(Stored records)

---------------

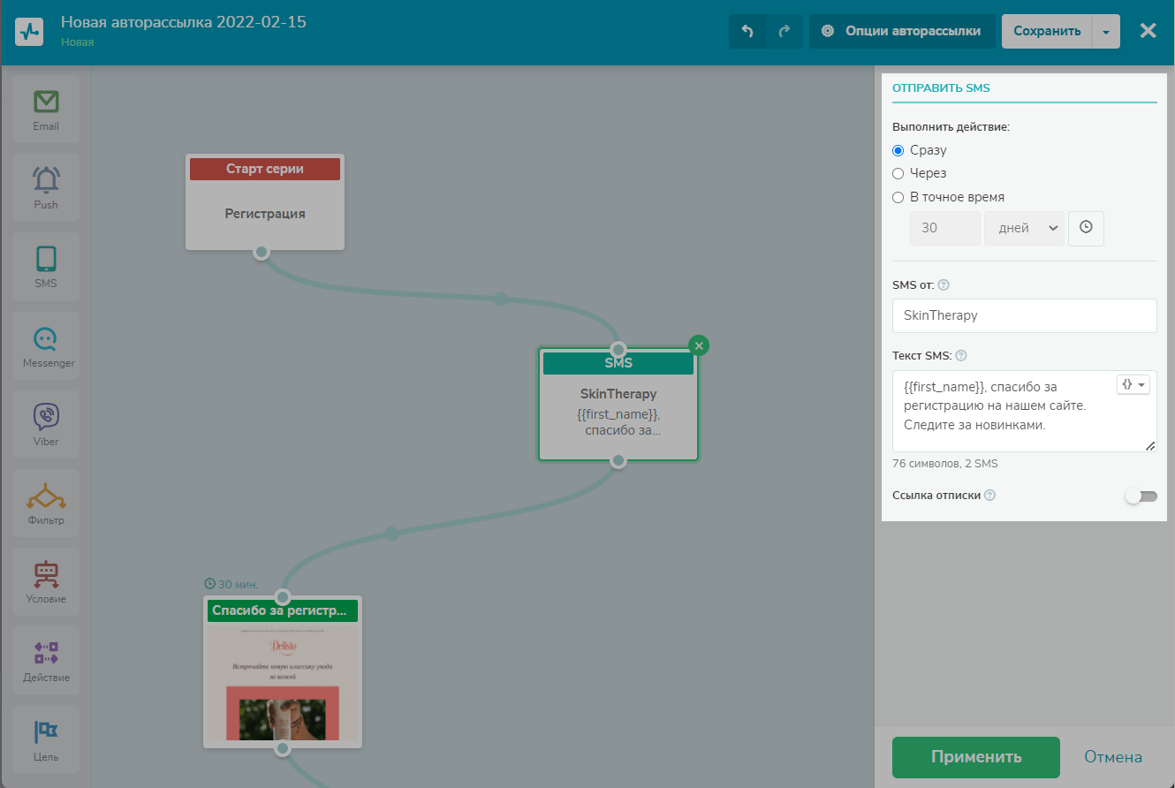Click the SMS от input field
Image resolution: width=1175 pixels, height=788 pixels.
[1024, 315]

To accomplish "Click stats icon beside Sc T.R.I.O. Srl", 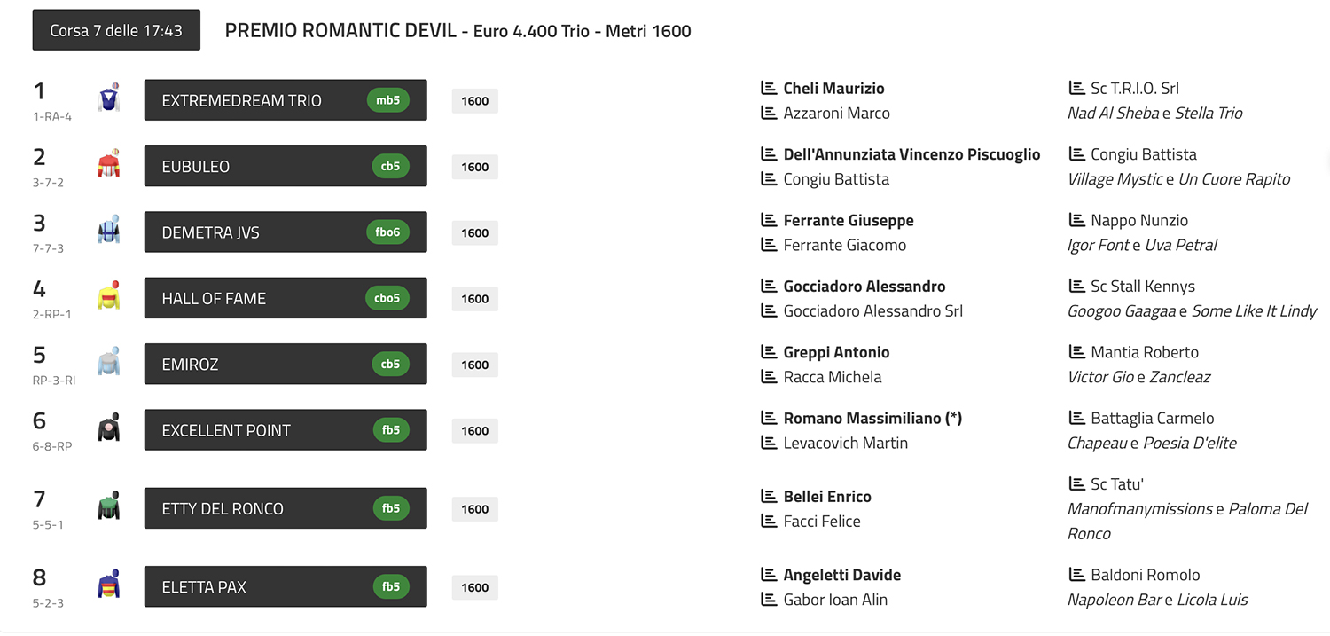I will (1076, 88).
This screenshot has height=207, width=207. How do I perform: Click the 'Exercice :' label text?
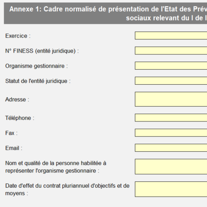[18, 36]
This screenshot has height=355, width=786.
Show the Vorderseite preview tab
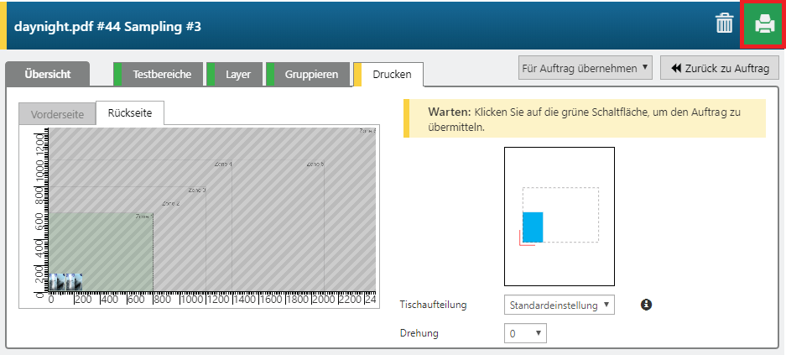pos(57,114)
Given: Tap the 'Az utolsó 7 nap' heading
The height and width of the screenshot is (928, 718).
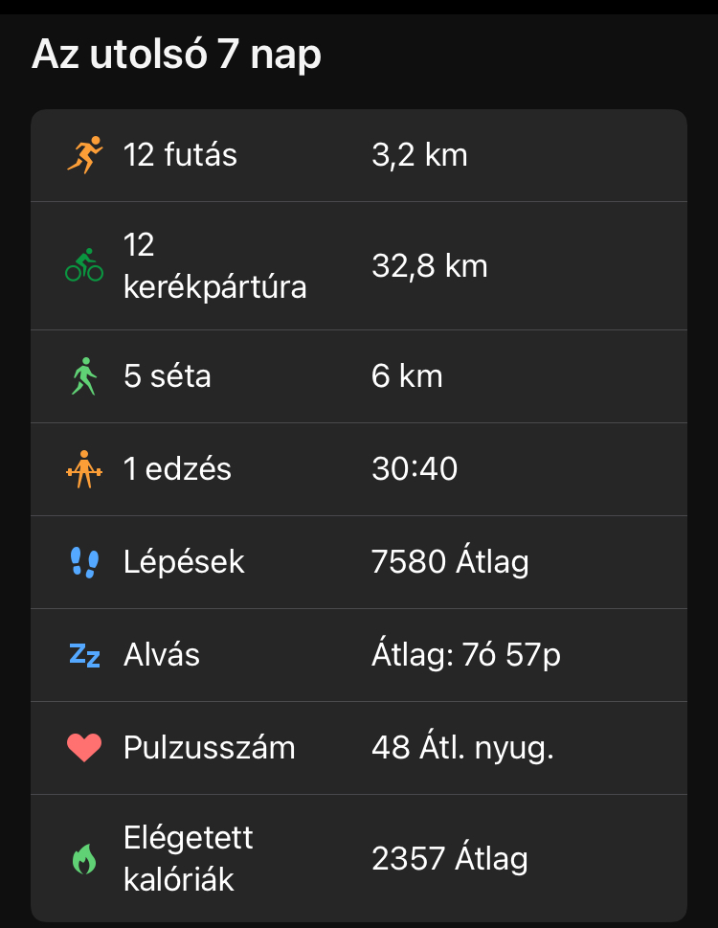Looking at the screenshot, I should [x=176, y=56].
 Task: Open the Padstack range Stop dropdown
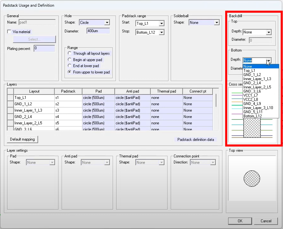(x=162, y=32)
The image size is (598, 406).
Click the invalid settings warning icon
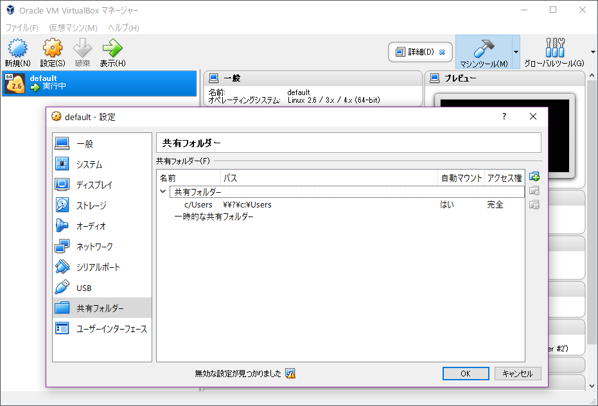click(290, 373)
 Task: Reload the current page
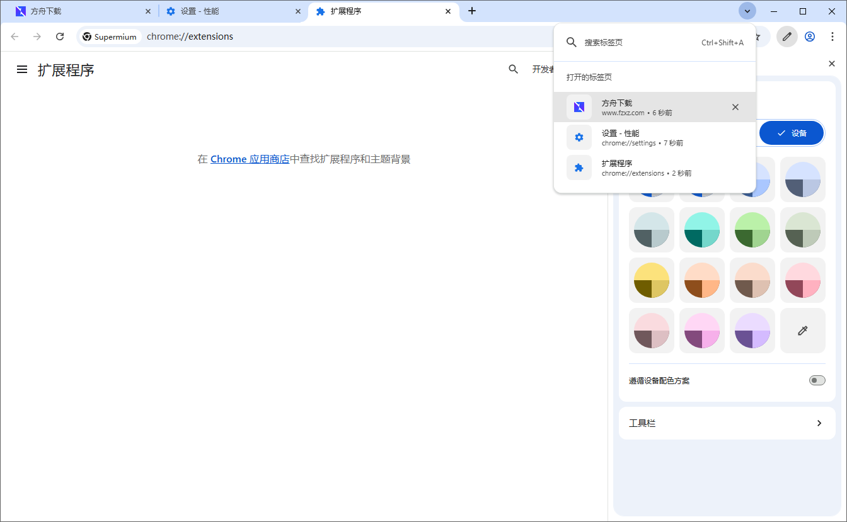coord(60,37)
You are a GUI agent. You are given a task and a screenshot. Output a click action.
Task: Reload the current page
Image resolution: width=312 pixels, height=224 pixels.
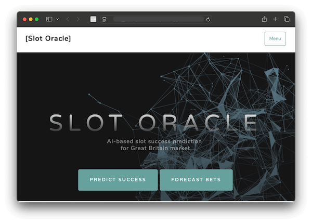click(x=208, y=19)
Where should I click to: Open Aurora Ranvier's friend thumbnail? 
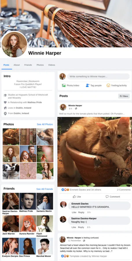coord(28,224)
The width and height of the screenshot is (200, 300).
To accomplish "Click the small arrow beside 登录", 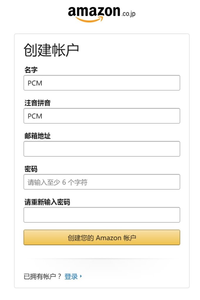I will [x=81, y=276].
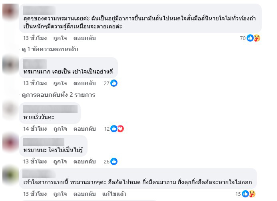The height and width of the screenshot is (201, 277).
Task: Open the first commenter's profile avatar
Action: point(11,12)
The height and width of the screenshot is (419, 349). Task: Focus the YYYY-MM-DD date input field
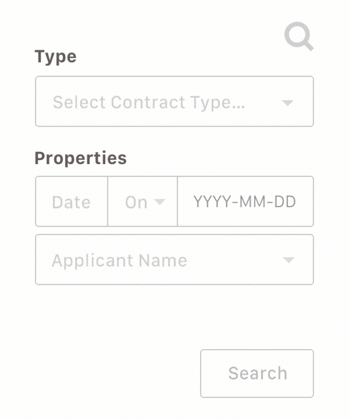[x=245, y=201]
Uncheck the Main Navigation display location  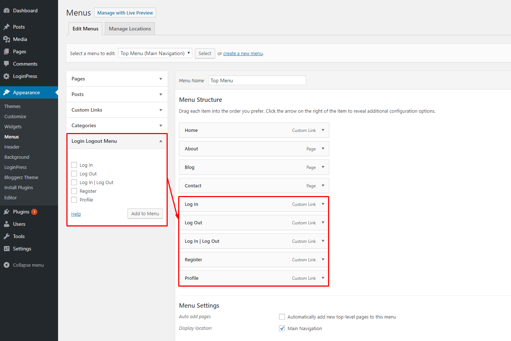click(282, 328)

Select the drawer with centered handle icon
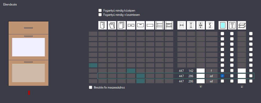coord(131,25)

---------------

The copy should hold only the lines from the one with "The image size is (598, 406)." through the one with "The width and", exactly as they stand above. Leave out the pictures.

=== Solution for this task ===
The image size is (598, 406).
Click the invalid settings warning icon
click(290, 373)
 Task: Reload the current page
coord(60,37)
You are a GUI agent. You are given a task and a screenshot. Output a click action.
Task: Reload the current page
Image resolution: width=312 pixels, height=224 pixels.
click(x=208, y=19)
Where should I click to: Open Aurora Ranvier's friend thumbnail? 
coord(28,224)
The width and height of the screenshot is (200, 300).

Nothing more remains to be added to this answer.